Tannen observed this miscommunication more frequently when men interacted with women. However, there is no sex-linked gene that codes for this behavior. As men adopt women's styles of conversation and vice versa, we can expect even more misinterpretations.
So we are exchanging one form of confusion for another. Used to be there were two genderlects, each strongly correlated with gender per se. An Enlightened Man would learn that "Do you want to go to the party?" meant "I'd like to go to the party," and an Enlightened Woman would learn that "Mmm, a little dizzy in the mornings sometimes" meant "I vomit blood all day, but I'm in denial and I especially don't want *you* worrying about me," and we'd be OK.
Nowadays, not only are the genderlect-clueless folks unable to communicate with EACH OTHER, they get terminally confused when a modern shows up and uses every conversational style there is, interchangably. I refer to the people who not only know "Do you want to go out?" can be interpreted as a suggestion, but also know when and with whom to use it as such. And us Californians are in the van; my cow orkers and I seldom give each other direct orders, even when the difference in ranks is tremendous. A Vice President will have me out of my chair and running for his office with a simple, "Does the net seem slow to you today?" It's phrased as an innocuous question, but I know damn well that it means "Get over here and fix this, right now."
[Amusingly enough, this means that the relationship between us pond-scum and upper management is just as formal and strained as it was before we stopped addressing uprankers with honorifics. My CIO's name is Jerry, and I've ADDRESSED him as Jerry in the halls, with my own tongue. I didn't turn to stone. But he doesn't dare say anything of substance to me, lest I take it as an order, and I won't say anything of substance to him, lest he take it as an emergency problem escalation. This is why God gave men sports; otherwise we'd never say anything to say to each other at all.]
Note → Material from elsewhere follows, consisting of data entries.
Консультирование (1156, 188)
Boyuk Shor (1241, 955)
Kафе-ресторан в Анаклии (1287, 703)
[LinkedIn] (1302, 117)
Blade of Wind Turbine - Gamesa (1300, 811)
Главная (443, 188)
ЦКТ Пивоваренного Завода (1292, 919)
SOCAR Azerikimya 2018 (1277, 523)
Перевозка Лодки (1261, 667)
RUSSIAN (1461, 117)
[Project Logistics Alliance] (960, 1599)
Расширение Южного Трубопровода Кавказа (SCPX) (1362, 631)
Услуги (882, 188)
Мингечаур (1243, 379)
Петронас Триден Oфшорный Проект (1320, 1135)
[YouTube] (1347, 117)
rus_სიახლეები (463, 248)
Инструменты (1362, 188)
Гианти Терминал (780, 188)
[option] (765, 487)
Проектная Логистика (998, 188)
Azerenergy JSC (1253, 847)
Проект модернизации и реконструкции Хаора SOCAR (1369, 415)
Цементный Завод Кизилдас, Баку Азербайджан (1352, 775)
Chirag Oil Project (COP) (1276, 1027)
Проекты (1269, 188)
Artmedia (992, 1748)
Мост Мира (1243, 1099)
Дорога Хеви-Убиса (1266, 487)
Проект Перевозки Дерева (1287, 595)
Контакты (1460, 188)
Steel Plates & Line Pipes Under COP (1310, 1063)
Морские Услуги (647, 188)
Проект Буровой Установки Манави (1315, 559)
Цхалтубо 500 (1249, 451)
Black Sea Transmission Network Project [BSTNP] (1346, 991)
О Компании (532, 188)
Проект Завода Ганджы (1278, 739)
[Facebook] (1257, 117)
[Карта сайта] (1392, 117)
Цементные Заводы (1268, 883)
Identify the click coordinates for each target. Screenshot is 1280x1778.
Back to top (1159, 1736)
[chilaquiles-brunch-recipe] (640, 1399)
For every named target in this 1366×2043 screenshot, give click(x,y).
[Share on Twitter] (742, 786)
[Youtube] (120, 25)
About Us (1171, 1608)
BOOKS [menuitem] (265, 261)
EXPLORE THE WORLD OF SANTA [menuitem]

So. Remove physical gender cues as well, as occurs on the net, and truly bizarre seeming things happen. The people you address not only might not understand you, they might fail to understand in ways you have NEVER SEEN somebody fail to understand you before.
Well, that's the spider's take on it, and since she's not heavy enough to press *any* of the keys, I've obliged her.
> What line of work are you in Ian? And why is your life so unsatisfying
> that you have to dictate how others communicate?
I respect my Pest Control That's Fun To Be With's hypothesis. But in the end, her point is moot. Analyzing how, exactly, this particular failure to communicate occurred is rather like describing a drunk-driving train wreck to ten decimal places. While interesting ("The bulk of the fatalities occurred as the passenger compartments accordioned,") it doesn't necessarily lead to better communications per se. In the train wreck, naive analysis of the crash can lead to useless suggestions-- "If you must take a train, be sure to ride in the caboose." Analyzing a conversational wreck can lead to a similarly useless suggestion: "Be aware people on the net may react to you based on a projected gender that might not even match the implied gender of your name."
Well, Amtrak won't let you ride in the caboose, and morons will ever find new and better ways to totally misunderstand what you say. The solution to drunk train wrecks is no tequila in the locomotive, but you can't buy a no-tequila round-trip ticket; the solution to conversational misinterpretations is to not discourse with dolts, and no desert island is isolated enough for that.
> :) j
Honey, where'd I leave my flyswatter?
--
Stephan "| " Zielinski
| Well, where was the last place you saw it?